Biomarkers of Metabolism in Amyotrophic Lateral Sclerosis
- 1The Australian Institute for Bioengineering and Nanotechnology, The University of Queensland, Brisbane, QLD, Australia
- 2Centre for Clinical Research, The University of Queensland, Brisbane, QLD, Australia
- 3Queensland Brain Institute, The University of Queensland, Brisbane, QLD, Australia
Amyotrophic lateral sclerosis (ALS) is a neurodegenerative disorder characterized by the deterioration of motor neurons. However, this complex disease extends beyond the boundaries of the central nervous system, with metabolic alterations being observed at the systemic and cellular level. While the number of studies that assess the role and impact of metabolic perturbations in ALS is rapidly increasing, the use of metabolism biomarkers in ALS remains largely underinvestigated. In this review, we discuss current and potential metabolism biomarkers in the context of ALS. Of those for which data does exist, there is limited insight provided by individual markers, with specificity for disease, and lack of reproducibility and efficacy in informing prognosis being the largest drawbacks. However, given the array of metabolic markers available, the potential exists for a panel of metabolism biomarkers, which may complement other current biomarkers (including neurophysiology, imaging, as well as CSF, blood and urine markers) to overturn these limitations and give rise to new diagnostic and prognostic indicators.
Amyotrophic lateral sclerosis (ALS) is a progressive neurodegenerative disease caused by the death of motor neurons in the brain and spinal cord. The loss of neuronal input leads to progressive paralysis and patient mortality within 2–5 years from diagnosis (1). ALS likely arises from a combination of genetic susceptibility and environmental exposures (2, 3), although it is recognized that ALS is a complex, multi-system disease (4, 5).
Given the complex and heterogeneous nature of ALS, diagnosis and tracking of prognosis remains difficult. Current diagnostic criteria typically follow tests to rule out other pathological causes of symptoms and include: indicators of upper and lower motor neuron involvement, nerve conduction tests, electromyography and “watchful waiting” (4). As a result, researchers have attempted to utilize a wide range of biomarkers—observable biological measurements that confirm the presence or progression of a change in body status, as a means of diagnosing and following disease progression. While the current range of biomarkers in ALS offer some diagnostic and prognostic benefit, there is a need to identify a biomarker that satisfies the following six attributes: specificity to disease; reproducibility; appearance early in the disease; stability across the diurnal period; independence of dietary status and behavior; and a notable change during disease progression. By meeting these criteria, a biomarker can be used to reliably identify and track disease progression, in a manner that can easily be reproduced in a clinical setting.

(Task set):
A – List the attributes that the ALS biomarker passage says an ideal biomarker must satisfy.
B – Extract word for word the portion of the ALS biomarker passage that begins at the words "Amyotrophic lateral sclerosis (ALS) is a progressive" and stops after the words "disease (4, 5).".

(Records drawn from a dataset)

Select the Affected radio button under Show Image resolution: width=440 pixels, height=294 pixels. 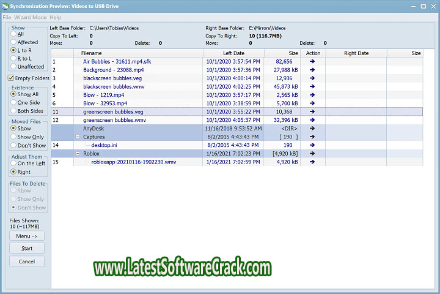pos(14,42)
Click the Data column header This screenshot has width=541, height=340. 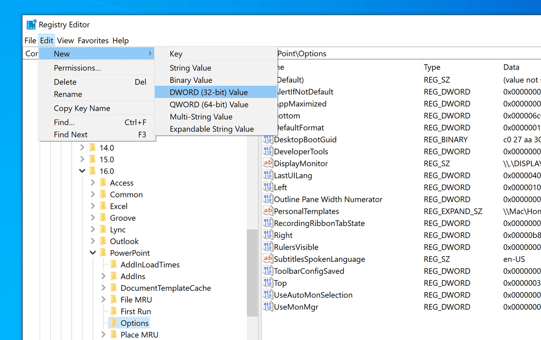tap(511, 67)
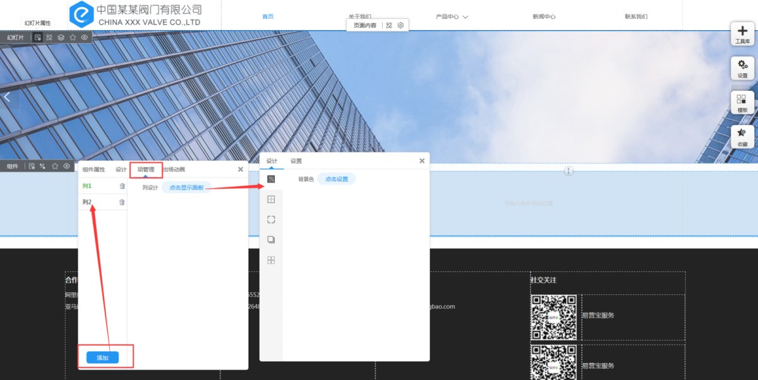The width and height of the screenshot is (758, 380).
Task: Delete 列1 using its trash icon
Action: point(122,186)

(Completed exercise):
A –
- Specificity to disease
- Reproducibility
- Appearance early in the disease
- Stability across the diurnal period
- Independence of dietary status and behavior
- A notable change during disease progression

B –
Amyotrophic lateral sclerosis (ALS) is a progressive neurodegenerative disease caused by the death of motor neurons in the brain and spinal cord. The loss of neuronal input leads to progressive paralysis and patient mortality within 2–5 years from diagnosis (1). ALS likely arises from a combination of genetic susceptibility and environmental exposures (2, 3), although it is recognized that ALS is a complex, multi-system disease (4, 5).